If the HP acquisition of EDS passes regulatory and shareholder muster, it could spawn an IT services giant
Combined, HP's services unit and EDS would earn about $40 billion in revenue annually. In 2007, HP's business unit reported $16.6 billion in revenue, while EDS reported $22.1 billion. IBM's GTS unit reported $36 billion.
The deal, which HP confirmed early Tuesday, should close in the second half of 2008. The HP acquisition of EDS is valued at about $25 per share, a 30% premium from where the stock was trading before news of the proposed buyout leaked.
Initial partner and analyst reaction was positive, although the largest systems integrators (SIs) -- most of which have relationships with HP -- could view the newly huge HP services group as a threat.
"Overall this makes HP stronger versus IBM, and that's good for us," said George Brown, CEO of Database Solutions Inc., a King of Prussia, Penn.-based HP partner.
Brown doesn't foresee potential channel conflict between existing HP reseller partners and incoming EDS players.
"We resell HP servers and hardware and are not in the managed service business, so I don't see a problem," Brown said. "EDS, with its data center design and management expertise, will help HP play more and more in cloud-based computing," he added.
HP acquisition of EDS could upset enterprise services, managed services ecosystem
Partners in the managed services arena and enterprise integrators may well feel differently about an HP acquisition of EDS, however.
It will be interesting to watch the acquisition play out, especially as vendors urge an increasing number of hardware resellers to become managed services providers or consultants, in order to extend revenue streams in tough economic times when product sales are down. While EDS could pose a threat, it could also offer partners a hand in crucial business services that HP is lacking but IBM has. The good news is that HP has recently leaned heavily in favor of supporting solution providers, announcing last month it would move 750 direct maintenance contracts over to partners.
Analysts are looking to EDS to bring HP a stronger approach in IT integration and infrastructure outsourcing. As for business systems integration services, IDC analyst Patrick Levy said HP could benefit from EDS specifically in some geographic areas.
"HP is strong in Europe and Asia, and EDS is strong in the U.S., especially with government clients," Levy said, calling the deal the "birth of a major player" that will be "almost as big as IBM in services."
This is not the first time HP has attempted to buy its way into a stronger business services presence. In 2000, under former CEO Carly Fiorina, the company attempted to acquire PricewaterhouseCoopers Consulting (PWC), but failed. IBM ended up buying PWC a few years later for less than HP was offering. That acquisition gave IBM a business intelligence (BI) arm that extended far beyond technology.
Since 2000, HP has made a couple of small acquisitions, like that of BI company Knightsbridge Solutions in 2006, but none has been as monumental a push as this. But while EDS with its 136,000 employees worldwide has a strong technology services business, it is not likely to bring the same kind of full portfolio PWC brought IBM.

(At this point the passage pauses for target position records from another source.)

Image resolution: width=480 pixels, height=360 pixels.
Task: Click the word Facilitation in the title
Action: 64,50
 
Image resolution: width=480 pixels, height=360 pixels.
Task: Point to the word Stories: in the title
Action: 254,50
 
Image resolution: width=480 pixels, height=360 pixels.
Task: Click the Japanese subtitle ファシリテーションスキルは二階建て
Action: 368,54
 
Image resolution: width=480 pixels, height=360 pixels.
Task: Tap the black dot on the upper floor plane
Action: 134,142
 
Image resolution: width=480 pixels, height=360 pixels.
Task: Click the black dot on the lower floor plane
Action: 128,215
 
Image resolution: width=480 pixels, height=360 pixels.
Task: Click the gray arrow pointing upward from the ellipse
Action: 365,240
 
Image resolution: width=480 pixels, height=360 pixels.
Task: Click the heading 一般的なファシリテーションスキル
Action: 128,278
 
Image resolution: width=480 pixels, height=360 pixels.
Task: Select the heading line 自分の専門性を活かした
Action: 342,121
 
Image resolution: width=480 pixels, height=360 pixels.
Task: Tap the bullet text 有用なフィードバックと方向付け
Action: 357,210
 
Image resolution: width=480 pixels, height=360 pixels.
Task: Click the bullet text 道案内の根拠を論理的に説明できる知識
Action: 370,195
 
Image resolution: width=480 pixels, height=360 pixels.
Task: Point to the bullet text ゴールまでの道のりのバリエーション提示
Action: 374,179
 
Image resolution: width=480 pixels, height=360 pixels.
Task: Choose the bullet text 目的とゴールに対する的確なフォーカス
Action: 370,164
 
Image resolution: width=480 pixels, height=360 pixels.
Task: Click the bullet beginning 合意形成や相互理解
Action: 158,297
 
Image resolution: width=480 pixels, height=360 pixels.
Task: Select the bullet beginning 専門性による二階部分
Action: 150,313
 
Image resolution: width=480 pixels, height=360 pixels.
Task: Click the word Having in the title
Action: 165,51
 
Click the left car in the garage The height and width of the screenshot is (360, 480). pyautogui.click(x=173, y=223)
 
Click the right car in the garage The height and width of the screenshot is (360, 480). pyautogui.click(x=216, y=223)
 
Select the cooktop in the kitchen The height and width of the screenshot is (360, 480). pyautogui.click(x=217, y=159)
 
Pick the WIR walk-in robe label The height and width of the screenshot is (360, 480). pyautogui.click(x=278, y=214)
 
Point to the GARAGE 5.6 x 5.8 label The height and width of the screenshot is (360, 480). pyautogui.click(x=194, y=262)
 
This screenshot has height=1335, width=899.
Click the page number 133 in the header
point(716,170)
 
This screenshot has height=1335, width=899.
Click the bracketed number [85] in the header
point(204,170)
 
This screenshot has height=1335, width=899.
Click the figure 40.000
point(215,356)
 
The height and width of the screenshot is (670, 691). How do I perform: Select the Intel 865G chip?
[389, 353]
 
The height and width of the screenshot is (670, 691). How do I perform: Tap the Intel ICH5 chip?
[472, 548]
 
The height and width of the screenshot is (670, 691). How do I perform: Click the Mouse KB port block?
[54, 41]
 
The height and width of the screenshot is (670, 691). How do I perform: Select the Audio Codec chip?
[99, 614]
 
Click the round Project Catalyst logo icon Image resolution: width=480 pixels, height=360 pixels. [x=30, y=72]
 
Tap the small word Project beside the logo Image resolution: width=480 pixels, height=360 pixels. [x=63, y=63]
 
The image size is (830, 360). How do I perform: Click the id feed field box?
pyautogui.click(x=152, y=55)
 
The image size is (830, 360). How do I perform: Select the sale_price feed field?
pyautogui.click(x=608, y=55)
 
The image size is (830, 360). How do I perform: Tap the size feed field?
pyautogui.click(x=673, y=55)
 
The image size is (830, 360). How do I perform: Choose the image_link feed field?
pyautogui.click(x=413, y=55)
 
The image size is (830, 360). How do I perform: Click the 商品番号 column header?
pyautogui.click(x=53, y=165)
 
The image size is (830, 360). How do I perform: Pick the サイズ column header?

As for shakeout in the IT solution provider market as a whole, Levy said this deal is an indication of more acquisitions of midsized and large business services and technology integration companies to come. In a commoditized market in which it is harder to make margins, consolidation is inevitable, he said. The EDS acquisition may be a sign that it will happen more speedily than expected. Levy speculated that companies like BearingPoint could be up next for acquisition. BearingPoint's offerings range from managed services and infrastructure integration to security, compliance and so-called human capital.
Senior news editor Barbara Darrow contributed to this report.